Single by New Order

from the album Get Ready
- B-side: "Behind Closed Doors"
- Released: 11 July 2001
- Genre: Dance-rock; alternative rock; alternative dance;
- Length: 6:51 (album version); 4:20 (single version);
- Label: London
- Songwriter: New Order
- Producer: Steve Osborne

New Order singles chronology
| "Video 5 8 6" (1997) | "Crystal" (2001) | "60 Miles an Hour" (2001) |

= Crystal (New Order song) =

2001 single by New Order

"Crystal" is a song by English rock band New Order. The song was released on 11 July 2001 as the first single from their seventh studio album, Get Ready (2001). "Crystal" entered the UK Singles Chart at number eight, attracting considerable attention and critical praise as the band's comeback single, their first original since 1993. The song also found success internationally, peaking at number three in Canada, number seven in Finland, and reaching the top 50 in Germany, Ireland, Italy, and Sweden. "Crystal" appears as the first track on the album in a version different from the single release, with an extended intro and coda.

==Release==
Singer-guitarist Bernard Sumner originally gave the song to German record label Mastermind for Success, and it was recorded by label artist Corvin Dalek. However, DJ Pete Tong heard the song and declared it to be the best New Order single since "Blue Monday", leading Sumner to reconsider the gift and have New Order record and release it.

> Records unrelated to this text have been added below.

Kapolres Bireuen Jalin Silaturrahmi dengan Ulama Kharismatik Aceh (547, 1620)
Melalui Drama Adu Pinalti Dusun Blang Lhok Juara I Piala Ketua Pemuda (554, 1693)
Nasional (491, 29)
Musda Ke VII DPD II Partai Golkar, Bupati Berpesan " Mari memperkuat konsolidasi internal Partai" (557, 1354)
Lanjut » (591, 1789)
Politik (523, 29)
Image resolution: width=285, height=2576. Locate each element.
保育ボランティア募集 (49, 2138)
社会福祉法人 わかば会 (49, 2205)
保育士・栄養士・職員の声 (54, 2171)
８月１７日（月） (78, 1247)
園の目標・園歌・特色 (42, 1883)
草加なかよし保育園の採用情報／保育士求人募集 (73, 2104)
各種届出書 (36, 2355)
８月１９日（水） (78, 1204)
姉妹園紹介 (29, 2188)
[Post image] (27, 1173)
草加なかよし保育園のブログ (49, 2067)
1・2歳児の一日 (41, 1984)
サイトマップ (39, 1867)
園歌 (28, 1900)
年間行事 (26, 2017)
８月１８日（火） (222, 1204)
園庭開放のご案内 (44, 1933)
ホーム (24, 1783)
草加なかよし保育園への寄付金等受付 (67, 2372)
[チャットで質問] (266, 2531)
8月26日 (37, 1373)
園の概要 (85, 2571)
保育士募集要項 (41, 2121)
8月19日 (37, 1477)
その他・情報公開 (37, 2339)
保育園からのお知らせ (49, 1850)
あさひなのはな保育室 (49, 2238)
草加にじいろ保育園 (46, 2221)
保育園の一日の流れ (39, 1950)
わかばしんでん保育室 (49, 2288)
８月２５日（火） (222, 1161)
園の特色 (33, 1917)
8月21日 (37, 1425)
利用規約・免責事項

A version of the single was also released in Japan to promote the release of the New Order DVD 316, and has a different cover that resembles the 316 cover. B-sides for the single were 4 live audio tracks taken from the DVD. The single was B-sided by a variety of remixes, and an original song titled "Behind Closed Doors", which was produced by Arthur Baker. All versions feature extensive backing vocals from Dawn Zee, mostly wordless. Zee has continued to perform with New Order on all their successive studio albums.

After the song was released, a remix contest was held in which there were thousands of entries around the world.

==Critical reception==
Joe Tangari of Pitchfork called the song as "possibly one of New Order's best singles". Drowned in Sound rated it a 9/10 and described it as "fantastic" and the "confident, strutting return of a band that knows that the music industry has missed it." Stereogum placed the song at number ten in the list of their top ten best New Order songs.

==Promotion==
The main music video, set to the album version, was directed by Johan Renck, produced by Nicola Doring through London production company Jane Fuller Associates and cinematographed by Fredrik Callinggård. It does not feature New Order; instead, it depicts a younger band miming to New Order's music and words. At the end, a large number of people come on stage to pull them off-stage.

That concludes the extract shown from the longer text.